Suppose that I own a safe and it is empty. Someone breaks into it and finds nothing. They have trespassed at a minimum. Maybe more, maybe breaking and entering, maybe attempted burglary.

Suppose now that I invent a new soft drink and I keep the formula in this safe. No one can chemically analyze the soft drink and replicate the formula. Someone breaks into the safe and steals the formula. Is the crime worse? I say it is. The harm to me is greater. One cannot assume that the formula, as an idea, is not a scarce good or a free good. It is my private property. It can be copied without disturbing the original, but that is not relevant in this case because I’ve placed a boundary around it. We shouldn’t go off on a confusing tangent about it using a concept of intellectual property because of the copying factor.

A private e-mail, like a letter, could physically be intercepted, accessed and copied without taking anything physical away from the sender or owner. Are the contents then not property, and is copying them therefore not a theft? I say it is theft. The “good” that is an e-mail and a letter is not purely physical. The subjective utility of it depends on its personal, private and psychological content as a communication. The thief who accesses it has, in general, undermined this utility. He has harmed the sender.

I see this case as being the same as the thief who steals the soft drink formula. There is a trespass followed by a theft.

NOTE: A comment by Nick Badalamenti with a second from Robert Wenzel has induced me to alter this post although not in the direction they suggested. All remaining errors are solely mine.

This post provides a good opportunity to explore some issues related to libertarian property theory. I repeat the post and provide some comments inline:

Suppose that I own a safe and it is empty. Someone breaks into it and finds nothing. They have trespassed at a minimum. Maybe more, maybe breaking and entering, maybe attempted burglary.

Suppose now that I invent a new soft drink and I keep the formula in this safe. No one can chemically analyze the soft drink and replicate the formula.

It’s odd to simply assert that it’s impossible to analyze the soft drink and replicate the formula. It’s just a soft drink, after all. But let this pass.

Someone breaks into the safe and steals the formula. Is the crime worse? I say it is. The harm to me is greater. One cannot assume that the formula, as an idea, is not a scarce good or a free good. It is my private property. It can be copied without disturbing the original, but that is not relevant in this case because I’ve placed a boundary around it. We shouldn’t go off on a confusing tangent about it using a concept of intellectual property because of the copying factor.

Rozeff is correct that the harm is worse. But this issue goes to the damages (restitution) appropriate in response to an act of trespass. If I steal from you a hunk of marble worth $100 then I owe you something on the order of $100; if I steal from you a hunk of marble you bought from some sculptor for $100,000, then I owe you more money. The things stolen were different. But objects x and y being different does not mean that the “difference” is an ownable thing.

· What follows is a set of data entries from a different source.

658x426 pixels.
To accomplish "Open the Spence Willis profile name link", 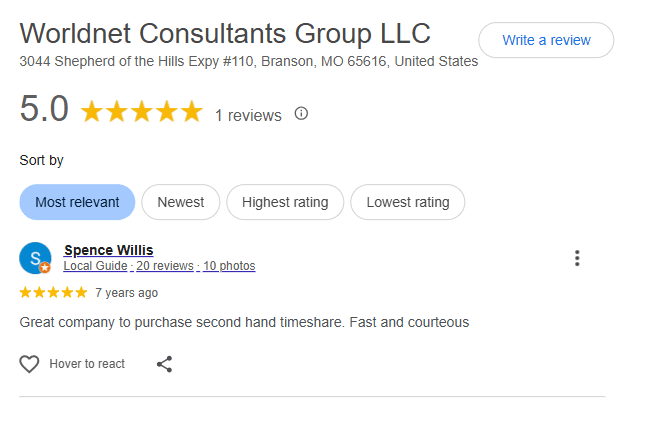I will (x=108, y=250).
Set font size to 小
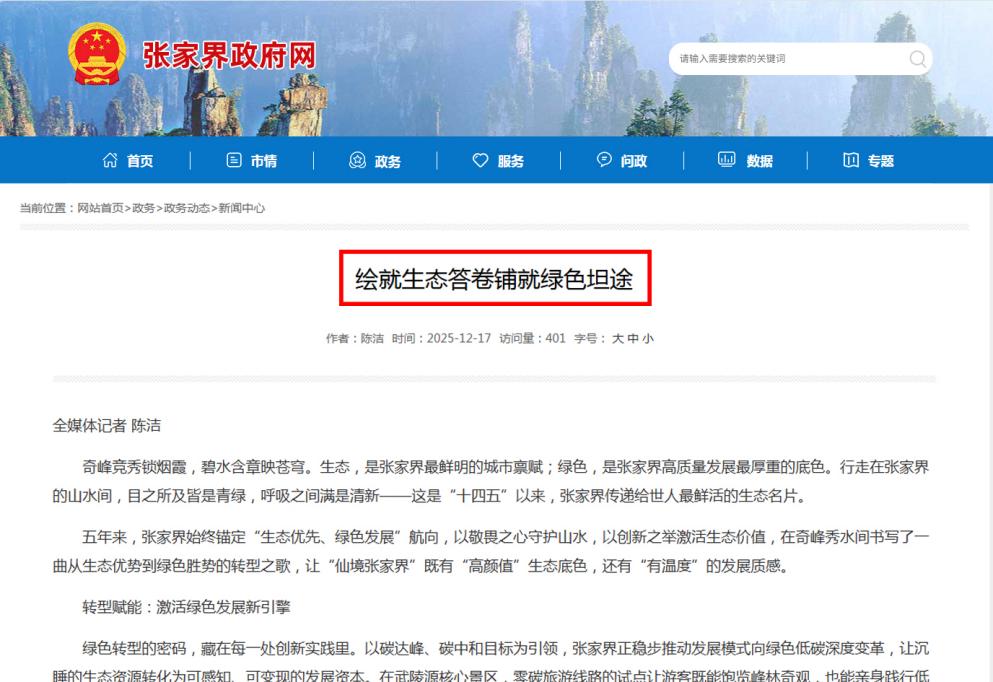Screen dimensions: 993x682 648,339
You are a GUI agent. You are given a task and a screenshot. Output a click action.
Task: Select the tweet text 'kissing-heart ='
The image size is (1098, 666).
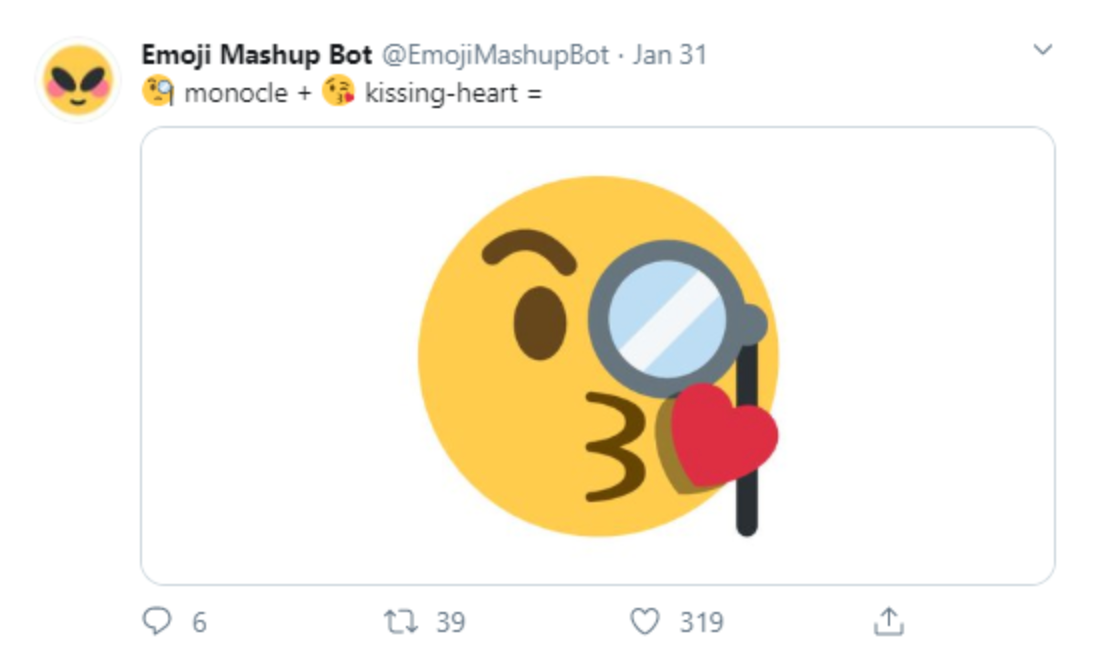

Likewise, if I steal from you a blank notebook the damages might be $100; if I steal from you a notebook containing the only copy of your novel (and it is unrecoverable), the damages will be greater (even if it might be difficult to determine the exact amount of restitution owed—that is a different issue). This does not imply that the information in the stolen object is property, or scarce, as Rozeff’s reasoning implies. Rozeff simply asserts that formulas and ideas cannot be assumed not to be scarce goods (i.e., in his double negative formulation he is saying that ideas and formulas can be property). But he is just asserting this. He just asserts that it is private property.  He gives no argument for this. He is assuming that just because an owner of property values the thing more because of its particular configuration—meaning that restitution owed by a thief might be greater—this means that the arrangement itself is private Property. Not true.

If you own a scarce resource, and you transform it into a different arrangement, it might be more valuable to you, or to others; thus you have increased wealth. But you have not created new resources or property rights; and you do not have a property right in the value of resources, as Austrian-libertarian-anarchist philosopher Hans-Hermann Hoppe has explained. (See Hoppe on Property Rights in Physical Integrity vs Value; also Locke on IP; Mises, Rothbard, and Rand on Creation, Production, and ‘Rearranging’.)

Note that Rozeff gives no definition of scarcity or rivalrousness. Economists widely recognize that information, formulas, ideas, are not scarce—including Austrians. As Hayek wrote in The Constitution of Liberty:

The rapid economic advance that we have come to expect seems in large measure to be the result of this inequality and to be impossible without it. Progress at such a fast rate cannot proceed on a uniform front but must take place in echelon fashion, with some far ahead of the rest. The reason for this is concealed by our habit of regarding economic progress chiefly as an accumulation of ever greater quantities of goods and equipment. But the rise of our standard of life is due at least as much to an increase in knowledge which enables us not merely to consume more of the same things but to use different things, and often things we did not even know before. And though the growth of income depends in part on the accumulation of capitalmore probably depends on our learning to use our resources more effectively and for new purposes.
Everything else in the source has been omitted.